LONDON — The British government’s Chief Scientific Adviser Patrick Vallance has apologized for not being clear when he previously presented the concept of “herd immunity” as a potential way out of the coronavirus pandemic, saying he didn’t mean that was the government’s plan.
Herd immunity refers to the state where enough members of the population have acquired immunity to a disease so that it cannot spread within that group.
Speaking to MPs on the House of Commons health committee, Vallance stressed Tuesday that when he presented this concept at a press conference in mid-March, he did not mean that the U.K. should try to get immunity through this route. He reiterated that the strategy has always been trying to suppress the peak and keep it below the level at which the National Health Service can cope.
“I should be clear about what I was trying to say, and if I didn’t say this clearly enough then I apologize,” he said. “What I was trying to say was that, in the absence of a therapeutic, the way in which you can stop a community becoming susceptible to this is through immunity and immunity can be obtained by vaccination, or it can be obtained by people who have the infection.”
Vallance is the most senior government figure to have openly discussed herd immunity before the U.K. lockdown was announced. At a press conference on March 12, he said of the coronavirus: “Our aim is not to stop everyone getting it, you can’t do that.
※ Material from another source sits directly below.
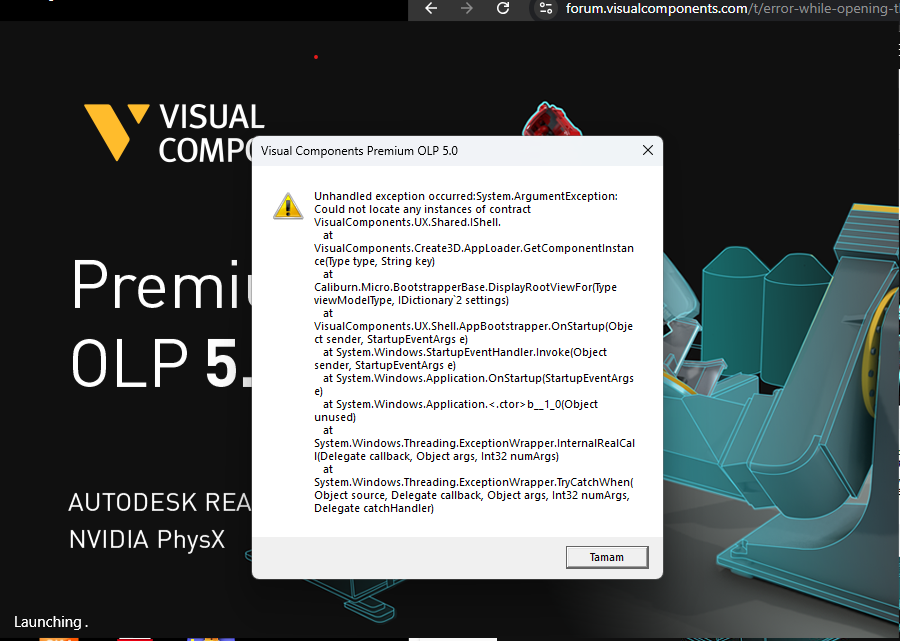Click the orange taskbar icon at bottom
Image resolution: width=900 pixels, height=641 pixels.
60,637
And it’s not desirable, because you want to get some immunity in the population. We need to have immunity to protect ourselves from this in the future.”
He fleshed this idea out on BBC Radio 4 the following morning, stating: “Our aim is to try and reduce the peak, broaden the peak, not to suppress it completely. Also, because the vast majority of people get a mild illness, to build up some degree of herd immunity as well, so that more people are immune to this disease.”
At Tuesday’s committee hearing, Vallance said evidence from around the world suggests the vast majority of people who have had coronavirus have “some form of antibody response,” adding that this “looks quite promising.”
However, he cautioned it is not yet known what level of protection people get after being infected with coronavirus. He said experts still need to solve three big questions: what level of immune protection those antibodies confer; whether people acquire absolute immunity, and whether someone can still carry the virus and be infectious after having developed antibodies.